## PROMPT
Reproduce the items below verbatim, from the line containing "has width=587, height=514." through the line containing "This screenshot has width=1920, height=1080.", including both of those lines.

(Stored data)
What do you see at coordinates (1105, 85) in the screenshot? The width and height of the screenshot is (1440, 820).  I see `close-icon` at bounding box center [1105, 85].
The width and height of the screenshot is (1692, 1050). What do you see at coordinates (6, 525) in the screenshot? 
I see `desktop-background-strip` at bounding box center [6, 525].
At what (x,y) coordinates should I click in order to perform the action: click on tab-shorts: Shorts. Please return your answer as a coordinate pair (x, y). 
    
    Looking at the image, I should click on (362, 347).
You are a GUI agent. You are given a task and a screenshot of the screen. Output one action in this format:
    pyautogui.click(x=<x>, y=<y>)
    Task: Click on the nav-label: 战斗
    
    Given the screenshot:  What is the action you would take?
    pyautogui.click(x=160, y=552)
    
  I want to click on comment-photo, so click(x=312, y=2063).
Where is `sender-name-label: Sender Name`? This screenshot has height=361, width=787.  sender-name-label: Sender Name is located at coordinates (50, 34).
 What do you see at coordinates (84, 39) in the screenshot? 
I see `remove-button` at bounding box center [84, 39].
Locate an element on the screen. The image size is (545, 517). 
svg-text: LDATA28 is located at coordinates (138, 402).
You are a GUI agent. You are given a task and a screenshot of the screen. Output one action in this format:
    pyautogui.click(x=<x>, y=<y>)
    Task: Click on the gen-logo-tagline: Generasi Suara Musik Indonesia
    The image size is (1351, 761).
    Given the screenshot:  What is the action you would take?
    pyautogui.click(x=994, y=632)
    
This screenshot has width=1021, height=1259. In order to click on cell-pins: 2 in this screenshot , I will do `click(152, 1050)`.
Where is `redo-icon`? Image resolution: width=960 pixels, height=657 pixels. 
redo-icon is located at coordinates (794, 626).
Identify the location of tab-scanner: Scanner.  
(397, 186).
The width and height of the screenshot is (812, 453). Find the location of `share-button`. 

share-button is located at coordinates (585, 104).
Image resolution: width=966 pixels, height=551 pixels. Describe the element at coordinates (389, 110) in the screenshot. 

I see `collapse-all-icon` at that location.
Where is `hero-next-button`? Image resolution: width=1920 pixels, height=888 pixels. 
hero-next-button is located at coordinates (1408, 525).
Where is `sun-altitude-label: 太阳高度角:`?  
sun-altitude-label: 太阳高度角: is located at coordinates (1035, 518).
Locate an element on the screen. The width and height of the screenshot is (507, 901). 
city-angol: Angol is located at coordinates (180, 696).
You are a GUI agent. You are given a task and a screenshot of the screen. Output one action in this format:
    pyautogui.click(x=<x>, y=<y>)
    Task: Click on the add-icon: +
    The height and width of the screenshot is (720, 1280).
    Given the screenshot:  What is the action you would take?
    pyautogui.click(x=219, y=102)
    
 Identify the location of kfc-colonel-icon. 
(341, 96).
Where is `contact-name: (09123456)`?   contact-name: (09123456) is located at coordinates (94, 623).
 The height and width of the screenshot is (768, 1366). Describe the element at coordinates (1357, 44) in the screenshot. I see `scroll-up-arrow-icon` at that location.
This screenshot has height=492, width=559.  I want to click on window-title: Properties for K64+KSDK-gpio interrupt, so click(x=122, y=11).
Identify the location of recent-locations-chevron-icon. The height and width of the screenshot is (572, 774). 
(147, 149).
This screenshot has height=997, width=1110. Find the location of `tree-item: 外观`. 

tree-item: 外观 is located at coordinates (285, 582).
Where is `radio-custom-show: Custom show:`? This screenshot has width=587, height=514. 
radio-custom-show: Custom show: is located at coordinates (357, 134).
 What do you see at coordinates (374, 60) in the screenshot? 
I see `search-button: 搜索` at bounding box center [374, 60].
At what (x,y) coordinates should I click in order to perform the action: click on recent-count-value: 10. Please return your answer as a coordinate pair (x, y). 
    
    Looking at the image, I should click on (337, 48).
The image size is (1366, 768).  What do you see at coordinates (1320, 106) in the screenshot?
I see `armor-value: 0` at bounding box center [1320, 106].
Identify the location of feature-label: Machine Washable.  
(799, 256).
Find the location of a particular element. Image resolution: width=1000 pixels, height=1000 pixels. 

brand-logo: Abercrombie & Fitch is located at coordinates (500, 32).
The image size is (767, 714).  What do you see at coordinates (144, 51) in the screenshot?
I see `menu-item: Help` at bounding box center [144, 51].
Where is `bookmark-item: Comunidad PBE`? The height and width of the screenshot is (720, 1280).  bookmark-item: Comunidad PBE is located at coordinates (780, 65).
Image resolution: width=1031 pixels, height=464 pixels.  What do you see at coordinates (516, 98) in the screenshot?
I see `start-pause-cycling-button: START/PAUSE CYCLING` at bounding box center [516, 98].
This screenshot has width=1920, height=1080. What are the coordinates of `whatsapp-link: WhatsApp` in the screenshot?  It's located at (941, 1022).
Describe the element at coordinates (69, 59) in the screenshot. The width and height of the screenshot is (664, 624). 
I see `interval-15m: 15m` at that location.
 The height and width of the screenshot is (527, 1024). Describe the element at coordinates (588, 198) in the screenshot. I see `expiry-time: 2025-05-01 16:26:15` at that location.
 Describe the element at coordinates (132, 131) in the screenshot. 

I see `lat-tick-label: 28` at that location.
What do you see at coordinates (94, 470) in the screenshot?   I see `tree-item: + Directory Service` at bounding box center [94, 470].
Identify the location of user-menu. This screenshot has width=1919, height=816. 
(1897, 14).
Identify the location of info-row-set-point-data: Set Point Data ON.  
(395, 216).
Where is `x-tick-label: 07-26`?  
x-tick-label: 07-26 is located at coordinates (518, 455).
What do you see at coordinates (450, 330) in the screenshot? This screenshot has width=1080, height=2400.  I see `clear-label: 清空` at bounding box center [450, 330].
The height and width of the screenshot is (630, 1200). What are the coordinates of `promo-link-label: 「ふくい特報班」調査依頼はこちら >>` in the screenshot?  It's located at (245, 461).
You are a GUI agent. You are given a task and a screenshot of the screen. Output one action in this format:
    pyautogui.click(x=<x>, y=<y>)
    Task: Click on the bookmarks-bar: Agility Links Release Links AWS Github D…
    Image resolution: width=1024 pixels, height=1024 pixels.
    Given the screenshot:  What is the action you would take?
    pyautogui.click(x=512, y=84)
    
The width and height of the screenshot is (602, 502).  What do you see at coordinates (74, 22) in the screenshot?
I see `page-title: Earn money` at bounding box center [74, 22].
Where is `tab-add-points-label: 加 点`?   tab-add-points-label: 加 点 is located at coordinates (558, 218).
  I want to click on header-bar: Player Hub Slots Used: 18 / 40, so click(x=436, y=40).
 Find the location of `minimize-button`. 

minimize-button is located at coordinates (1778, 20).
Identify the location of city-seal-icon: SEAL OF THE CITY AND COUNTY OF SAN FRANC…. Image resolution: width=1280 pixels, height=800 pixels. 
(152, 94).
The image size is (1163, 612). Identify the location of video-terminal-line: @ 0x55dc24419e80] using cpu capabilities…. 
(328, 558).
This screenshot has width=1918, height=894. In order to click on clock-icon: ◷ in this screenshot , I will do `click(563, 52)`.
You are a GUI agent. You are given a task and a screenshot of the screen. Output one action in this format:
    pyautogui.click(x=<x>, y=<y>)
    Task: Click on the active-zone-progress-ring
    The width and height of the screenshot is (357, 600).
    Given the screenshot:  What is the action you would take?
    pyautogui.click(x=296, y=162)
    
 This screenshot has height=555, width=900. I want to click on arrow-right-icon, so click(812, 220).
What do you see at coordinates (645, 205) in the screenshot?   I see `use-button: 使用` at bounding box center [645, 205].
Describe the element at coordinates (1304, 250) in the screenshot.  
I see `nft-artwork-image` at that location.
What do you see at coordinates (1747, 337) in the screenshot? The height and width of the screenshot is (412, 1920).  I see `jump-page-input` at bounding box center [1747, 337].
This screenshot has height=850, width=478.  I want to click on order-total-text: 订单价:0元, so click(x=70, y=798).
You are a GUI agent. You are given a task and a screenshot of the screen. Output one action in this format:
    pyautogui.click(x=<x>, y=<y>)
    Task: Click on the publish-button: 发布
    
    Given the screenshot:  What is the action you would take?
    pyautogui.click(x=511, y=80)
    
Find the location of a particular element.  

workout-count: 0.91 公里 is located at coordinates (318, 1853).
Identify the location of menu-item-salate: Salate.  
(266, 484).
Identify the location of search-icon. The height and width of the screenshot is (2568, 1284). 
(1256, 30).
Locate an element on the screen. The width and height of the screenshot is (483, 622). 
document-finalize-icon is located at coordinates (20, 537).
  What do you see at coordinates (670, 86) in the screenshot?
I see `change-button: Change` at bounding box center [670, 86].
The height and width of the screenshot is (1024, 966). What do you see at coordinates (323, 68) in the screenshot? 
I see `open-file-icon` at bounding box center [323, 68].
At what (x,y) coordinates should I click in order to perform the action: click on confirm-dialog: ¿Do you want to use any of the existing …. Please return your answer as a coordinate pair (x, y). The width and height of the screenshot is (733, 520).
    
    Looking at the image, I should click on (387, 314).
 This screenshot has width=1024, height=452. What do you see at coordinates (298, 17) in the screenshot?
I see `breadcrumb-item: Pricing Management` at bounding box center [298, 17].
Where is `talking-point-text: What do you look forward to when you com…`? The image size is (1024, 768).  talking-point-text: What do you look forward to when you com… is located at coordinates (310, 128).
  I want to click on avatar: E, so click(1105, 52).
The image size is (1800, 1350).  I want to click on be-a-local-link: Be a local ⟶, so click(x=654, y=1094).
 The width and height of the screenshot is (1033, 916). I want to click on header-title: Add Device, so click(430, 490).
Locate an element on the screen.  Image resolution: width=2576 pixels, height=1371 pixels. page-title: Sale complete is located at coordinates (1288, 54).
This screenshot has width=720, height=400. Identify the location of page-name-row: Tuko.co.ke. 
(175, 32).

## SOLUTION TO THIS PROBLEM
Where is `radio-custom-show: Custom show:`? This screenshot has width=587, height=514. 
radio-custom-show: Custom show: is located at coordinates (357, 134).
 What do you see at coordinates (374, 60) in the screenshot? 
I see `search-button: 搜索` at bounding box center [374, 60].
At what (x,y) coordinates should I click in order to perform the action: click on recent-count-value: 10. Please return your answer as a coordinate pair (x, y). 
    
    Looking at the image, I should click on (337, 48).
The image size is (1366, 768).  What do you see at coordinates (1320, 106) in the screenshot?
I see `armor-value: 0` at bounding box center [1320, 106].
Identify the location of feature-label: Machine Washable.  
(799, 256).
Find the location of a particular element. Image resolution: width=1000 pixels, height=1000 pixels. 

brand-logo: Abercrombie & Fitch is located at coordinates (500, 32).
The image size is (767, 714).  What do you see at coordinates (144, 51) in the screenshot?
I see `menu-item: Help` at bounding box center [144, 51].
Where is `bookmark-item: Comunidad PBE`? The height and width of the screenshot is (720, 1280).  bookmark-item: Comunidad PBE is located at coordinates (780, 65).
Image resolution: width=1031 pixels, height=464 pixels.  What do you see at coordinates (516, 98) in the screenshot?
I see `start-pause-cycling-button: START/PAUSE CYCLING` at bounding box center [516, 98].
This screenshot has width=1920, height=1080. What are the coordinates of `whatsapp-link: WhatsApp` in the screenshot?  It's located at (941, 1022).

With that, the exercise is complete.